▶ _CHALLENGES_:
a) In the passage below about the Farrer Road house dispute, repeat word for word the section between "Mdm Lim said" and "handling the transaction.", inclusive.
b) Continue the article below about the dispute over the Farrer Road house, starting after its final sentence.

--- PASSAGE SHOWN ---

She stopped working when the couple had their third child.

Mdm Lim said that while her husband paid for household expenses, she supplemented the household income by renting out the rooms in their old zinc-roofed house, selling homemade rice wine, as well as friendly loans to neighbours. 

The couple bought the Farrer Road house for $36,500, of which Mdm Lim claimed she had contributed $22,000 or 60.3 per cent.  

However, the estate was placed under her husband name as he was the one handling the transaction. 

Mdm Lim is asking the court to declare that she has the right to stay in the house until it is sold, after which she would get 60.3 per cent of the proceeds.

Mr Ang, on the other hand, said that Mdm Lim and two of his uncles have been preventing him from carrying out his grandfather’s last wishes, by refusing to cooperate with his attempts to sell the property as stated in the will.

Last year, Mr Ang filed an application in the Family and Justice Court, asking for an order to let him administer the estate by ordering the sale of the property and for his grandmother to vacate the house.

--- SOURCE DATA ---

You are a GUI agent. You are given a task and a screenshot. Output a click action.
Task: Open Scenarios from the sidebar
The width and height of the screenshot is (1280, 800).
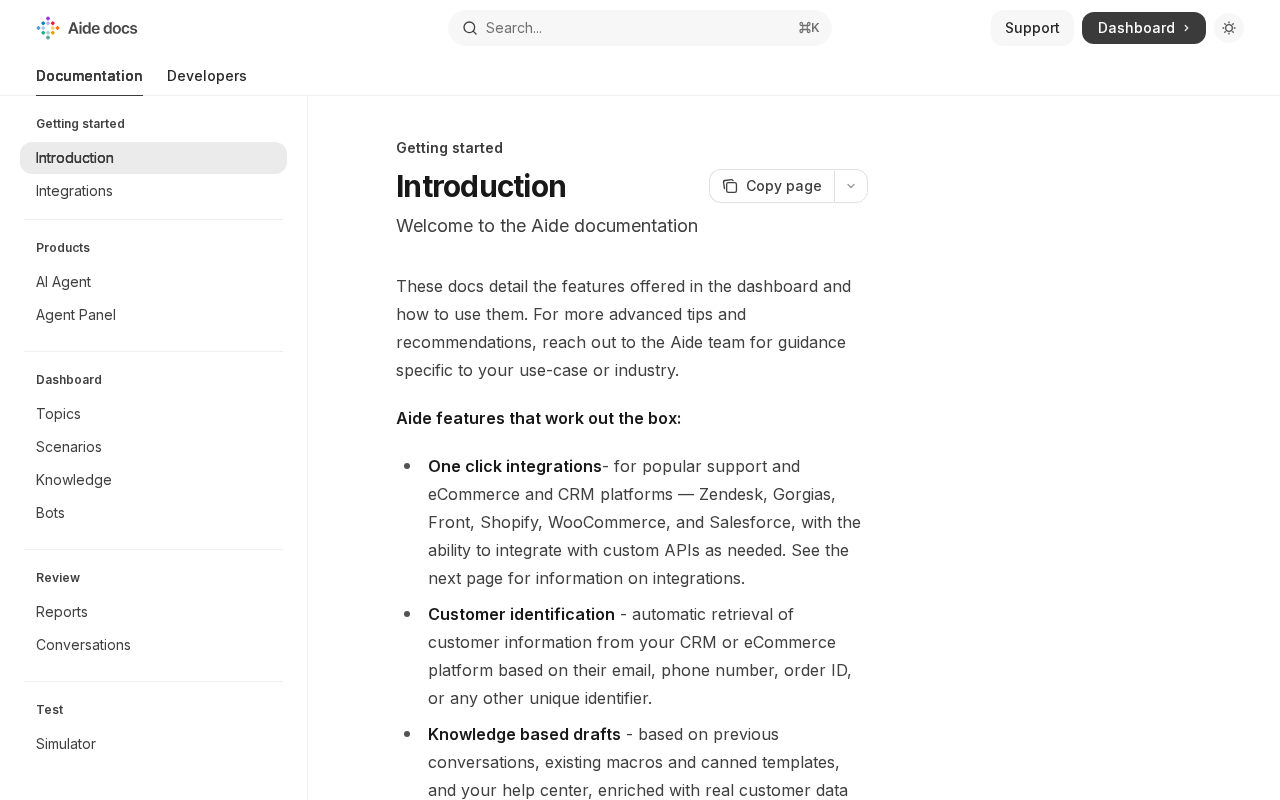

---

▶ _ANSWERS FOR THIS EXERCISE_:
a)
Mdm Lim said that while her husband paid for household expenses, she supplemented the household income by renting out the rooms in their old zinc-roofed house, selling homemade rice wine, as well as friendly loans to neighbours. 

The couple bought the Farrer Road house for $36,500, of which Mdm Lim claimed she had contributed $22,000 or 60.3 per cent.  

However, the estate was placed under her husband name as he was the one handling the transaction.

b)
He also contends that his grandmother had filed the High Court suit to hinder his attempt. 

Mdm Lim, however, added that her grandson had brought family members to ransack the place and look for the will while they were still holding her husband’s funeral proceedings. 

She added that she did not know that her husband had left a will and was unaffected despite not being given a share of the house. 

However, she was unhappy over her grandson’s decision to ‘monopolise’ the place and evict her from the premises. 

Court documents also revealed that Mdm Lim had sued her eldest son over a shop house, but the matter has been resolved out of court.